I just finished listening to the latest Radio Survivor podcast and as usual it is informative and lots of fun. Paul Riismandel and Eric Klein were having at it over the latest #infinitedial stats. I’ve transcribed a bit of the chat:

Paul: Here’s one of the big headlines about and it kind of actually blew me away a little bit. It’s a little scary.

Eric: Drumroll . . .

Paul: 21 percent of American households no longer own a radio.

Eric: Hmmm [nota bene – very dark sounding hmmm].

Paul: So that’s a radio receiver.

Eric: In the house. Not in the car.

Paul: In the house. That’s an important point. No longer have a radio in the house. If we break it down by age group 32 percent of Americans 18 to 34 do not have a radio receiver in the household.

Eric: Yeah. That makes sense to me. I had to go out of my way to buy my son a radio recently . . . We bought a used boom box. I don’t think he even uses it to listen to radio, though . . .

As I was listening to this discussion, I realized that I don’t use a home AM/FM radio receiver any more. I mean, I’ve got a boom box somewhere too, but I never listen to it at all. And I am most certainly not 18 to 34, that’s for sure.

How do I listen to radio at home? Overwhelmingly on my desktop computer. My two rave fave radio stations are WQXR-FM in New York City and KUSP-FM in Santa Cruz, California. They’re both mainly music stations (classical and Adult Album Alternative, respectively). I guess I’m still listening to the broadcast signal, but of course I’m listening to it streamed over The Internets, as Dubya used to say.

The place where I still listen to pure old school AM/FM is, as implied above, in my car. As I drive around Santa Cruz, I’m almost always tuned to KUSP or the University of California’s station KZSC-FM. Do I listen to music or radio stations over my mobile? Rarely. The last time I tried to use QXR’s mobile app, it worked so badly I gave up. And frankly, I have come to really detest the small mobile Internet device in general, but that’s another story.

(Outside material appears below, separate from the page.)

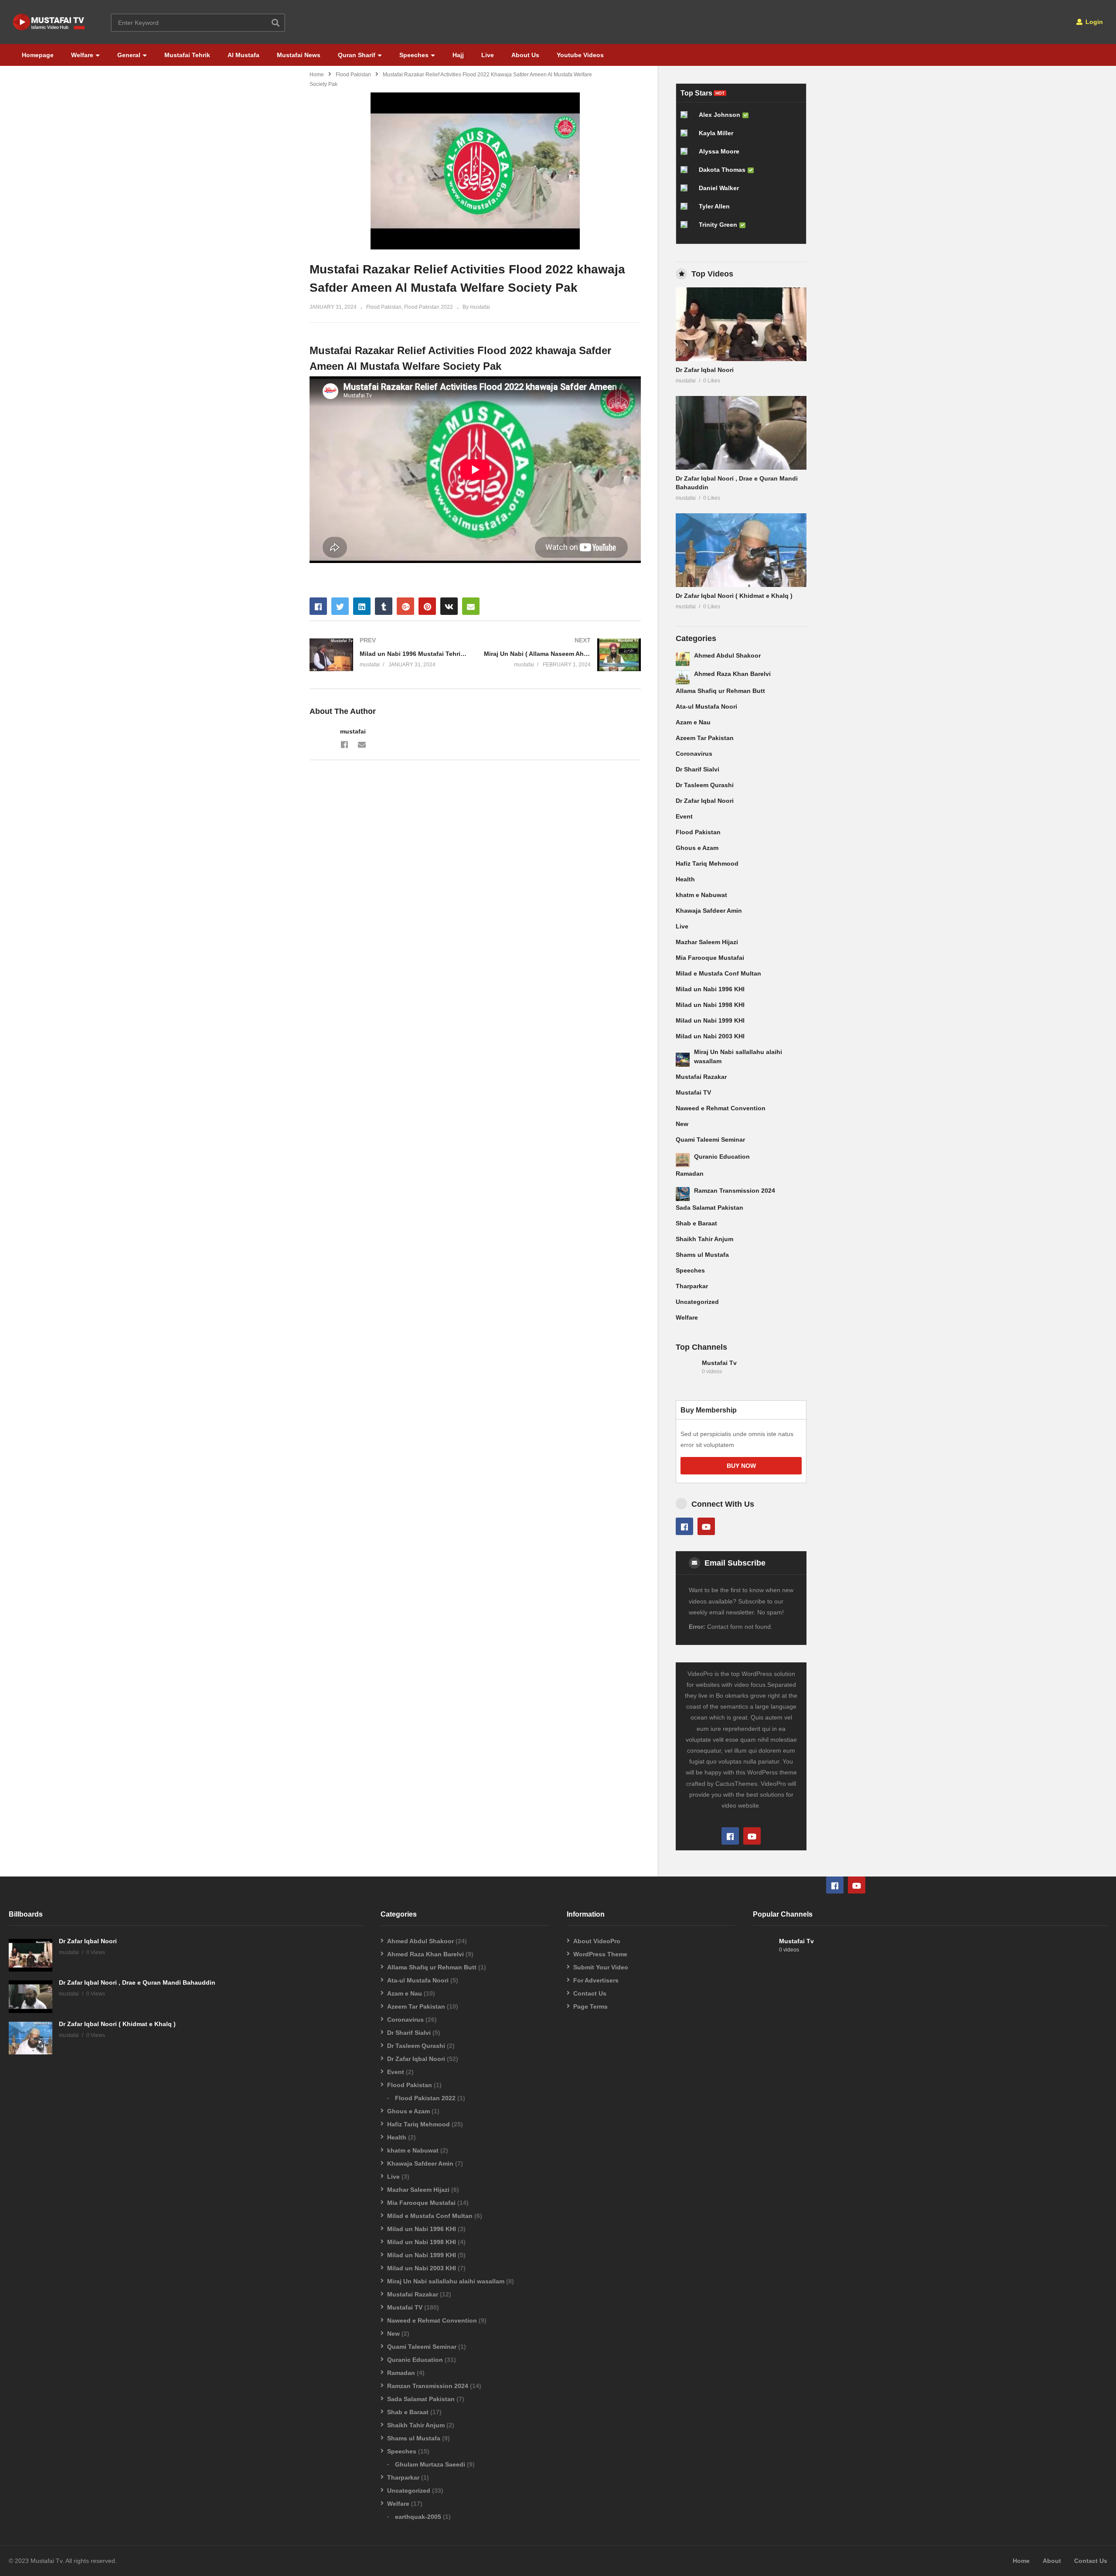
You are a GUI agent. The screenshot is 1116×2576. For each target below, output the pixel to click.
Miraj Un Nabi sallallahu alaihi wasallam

Thank you Eric and Paul for noticing how much my radio listening life has changed! Jennifer Waits, by the way, is also on the podcast with an interesting response to a recently published critique of college radio for its generic “self-imposed smallness.”

Jennifer:

“I don’t think small is bad at all. And in fact when I have a choice, you know there are some colleges that have a big, well financed radio station in addition to a small underfunded basement station. I will visit the small station before I will visit the large station. I like the underdogs. I like stations where students have more control, have creative control, and often that’s the case when a station is small and doesn’t have a lot of oversight. So that’s why I gravitate towards those stations.”

Jennifer also notes that quite a few colleges have won Low Power FM permits over the last year. There’s another interesting trend, I might add, and that is student run online radio stations that don’t seem to be formally affiliated with any particular college or university. They’re sort of forged out of an alliance of students from various institutions. See my profile on n10.as radio out of Montreal as an example.